Berlusconi viene cumpliendo lo que prometió durante la campaña: una cacería contra los ilegales, a los que se les atribuyen los altos índices de criminalidad e inseguridad en el país. Para ellos las cosas están cada día más duras, especialmente para quienes llegan de Rumania. La gota que rebosó la copa fue el intento de secuestro de una bebé el pasado 10 de mayo a manos de una joven rumana de tan solo 16 años. Desde entonces, y por orden del nuevo ministro del Interior, Roberto Maroni, las redadas, expulsiones y ataques con gases lacrimógenos a los campamentos de gitanos e ilegales son 'pan de todos los días'.
Van casi 400 arrestos, más de 100 deportaciones y se esperan muchas más expulsiones bajo la teoría de que el gobierno debe "luchar contra el crimen que está ligado a la inmigración ilegal".
Ha sido tan dura la respuesta del nuevo gabinete, que los países vecinos están empezando a criticarla. En especial el gobierno de España que recientemente, en voz de su ministro de Trabajo Celestino Corbacho, ha tildado a Italia de "querer criminalizar al diferente".
Sin embargo, Italia sigue adelante. El gobierno buscará que los ilegales que viven en Italia sean castigados con cuatro años en prisión en su país de origen. Así mismo propone extender la detención de dos meses a 18 en los centros de procesamiento. También ha planteado que se hagan exámenes de ADN para probar los lazos familiares de quienes afirman tener nexos de sangre con personas en el país, en los casos de reagrupamiento familiar, para demostrar que realmente se trata de familiares directos.
Roma quiere que los inmigrantes presenten pruebas de subsistencia. Quienes devenguen menos de 1.000 euros al mes se tendrían que ir.
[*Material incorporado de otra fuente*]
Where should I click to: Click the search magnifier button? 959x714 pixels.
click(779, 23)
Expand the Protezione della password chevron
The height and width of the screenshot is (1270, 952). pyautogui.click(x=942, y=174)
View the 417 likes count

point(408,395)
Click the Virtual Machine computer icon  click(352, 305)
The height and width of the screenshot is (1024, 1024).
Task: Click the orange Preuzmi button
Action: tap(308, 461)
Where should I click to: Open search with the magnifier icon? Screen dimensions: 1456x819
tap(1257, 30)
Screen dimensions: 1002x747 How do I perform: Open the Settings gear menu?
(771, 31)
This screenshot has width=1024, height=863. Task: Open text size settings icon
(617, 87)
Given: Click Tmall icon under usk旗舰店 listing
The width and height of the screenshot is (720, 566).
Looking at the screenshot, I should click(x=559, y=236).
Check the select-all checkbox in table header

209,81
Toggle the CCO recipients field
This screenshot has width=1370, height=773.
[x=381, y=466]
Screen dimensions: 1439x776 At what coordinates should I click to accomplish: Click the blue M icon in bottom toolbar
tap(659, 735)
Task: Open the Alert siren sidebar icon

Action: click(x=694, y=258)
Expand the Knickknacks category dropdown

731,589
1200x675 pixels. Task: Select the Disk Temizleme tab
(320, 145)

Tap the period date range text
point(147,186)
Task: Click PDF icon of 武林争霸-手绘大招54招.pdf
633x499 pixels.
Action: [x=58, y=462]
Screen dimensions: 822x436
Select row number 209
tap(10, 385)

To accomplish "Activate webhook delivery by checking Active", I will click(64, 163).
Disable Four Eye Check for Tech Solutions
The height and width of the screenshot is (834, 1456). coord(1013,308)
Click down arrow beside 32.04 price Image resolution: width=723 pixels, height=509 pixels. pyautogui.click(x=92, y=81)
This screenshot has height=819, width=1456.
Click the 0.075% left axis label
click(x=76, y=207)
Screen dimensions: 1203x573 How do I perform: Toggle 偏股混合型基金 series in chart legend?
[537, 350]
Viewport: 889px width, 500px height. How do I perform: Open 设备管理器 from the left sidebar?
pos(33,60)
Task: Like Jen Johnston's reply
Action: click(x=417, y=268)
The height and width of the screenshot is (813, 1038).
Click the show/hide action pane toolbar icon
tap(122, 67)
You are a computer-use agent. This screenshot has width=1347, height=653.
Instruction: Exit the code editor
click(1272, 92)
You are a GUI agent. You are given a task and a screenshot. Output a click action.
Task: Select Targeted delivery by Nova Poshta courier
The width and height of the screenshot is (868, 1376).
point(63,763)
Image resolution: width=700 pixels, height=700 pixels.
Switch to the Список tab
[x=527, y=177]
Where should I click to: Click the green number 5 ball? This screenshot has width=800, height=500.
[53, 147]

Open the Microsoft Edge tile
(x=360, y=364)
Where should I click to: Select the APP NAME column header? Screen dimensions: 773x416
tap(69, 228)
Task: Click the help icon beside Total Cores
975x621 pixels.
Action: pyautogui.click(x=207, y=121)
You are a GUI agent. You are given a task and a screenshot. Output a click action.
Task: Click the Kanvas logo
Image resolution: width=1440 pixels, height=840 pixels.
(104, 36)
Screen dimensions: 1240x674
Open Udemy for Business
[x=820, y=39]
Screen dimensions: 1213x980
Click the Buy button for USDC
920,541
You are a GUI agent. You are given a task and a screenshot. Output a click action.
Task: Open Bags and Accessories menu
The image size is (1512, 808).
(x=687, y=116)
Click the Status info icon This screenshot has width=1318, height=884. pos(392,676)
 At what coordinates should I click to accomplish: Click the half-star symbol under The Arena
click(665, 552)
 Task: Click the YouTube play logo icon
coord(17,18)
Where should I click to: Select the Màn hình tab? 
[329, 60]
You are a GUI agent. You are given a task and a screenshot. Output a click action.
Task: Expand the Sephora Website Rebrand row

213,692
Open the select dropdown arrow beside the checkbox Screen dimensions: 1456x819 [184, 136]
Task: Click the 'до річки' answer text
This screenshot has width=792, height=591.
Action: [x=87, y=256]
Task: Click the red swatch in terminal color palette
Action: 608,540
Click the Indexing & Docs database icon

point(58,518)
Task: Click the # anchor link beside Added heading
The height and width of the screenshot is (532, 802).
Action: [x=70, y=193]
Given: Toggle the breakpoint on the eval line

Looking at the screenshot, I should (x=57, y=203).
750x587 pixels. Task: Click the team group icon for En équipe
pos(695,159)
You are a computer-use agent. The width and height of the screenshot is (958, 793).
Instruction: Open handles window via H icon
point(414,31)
Además, se espera que en los próximos meses se llegue a un acuerdo sobre la "directiva de retorno a inmigrantes" discutida en Bruselas a principios de este mes por los miembros de la Unión Europea. Su fin es endurecerse frente a los inmigrantes ilegales en toda la Comunidad. El texto sería aprobado con facilidad, pues hay consenso en que se debe apretar el cerco.
De hecho, una eventual demora solo se explicaría porque varios países insisten en medidas todavía más severas. En Francia, el gobierno aspira a que se permita expulsar a menores inmigrantes sin que siquiera hayan acabado el año escolar, como sucede ahora. Alemania, Grecia y Austria se niegan a asumir la asistencia jurídica a los inmigrantes en situación irregular.
La inminente aprobación del texto, y las medidas ya adoptadas por Italia, son vistas con preocupación por muchas ONG para las que equivalen a un regreso a la edad de piedra en materia de inmigración. Su acción busca que el debate se modere y que las acciones que finalmente adopten los gobiernos, o las autoridades comunitarias, sean balanceadas. De lo contrario, se corre el riesgo de usar una cura que puede ser peor que la enfermedad.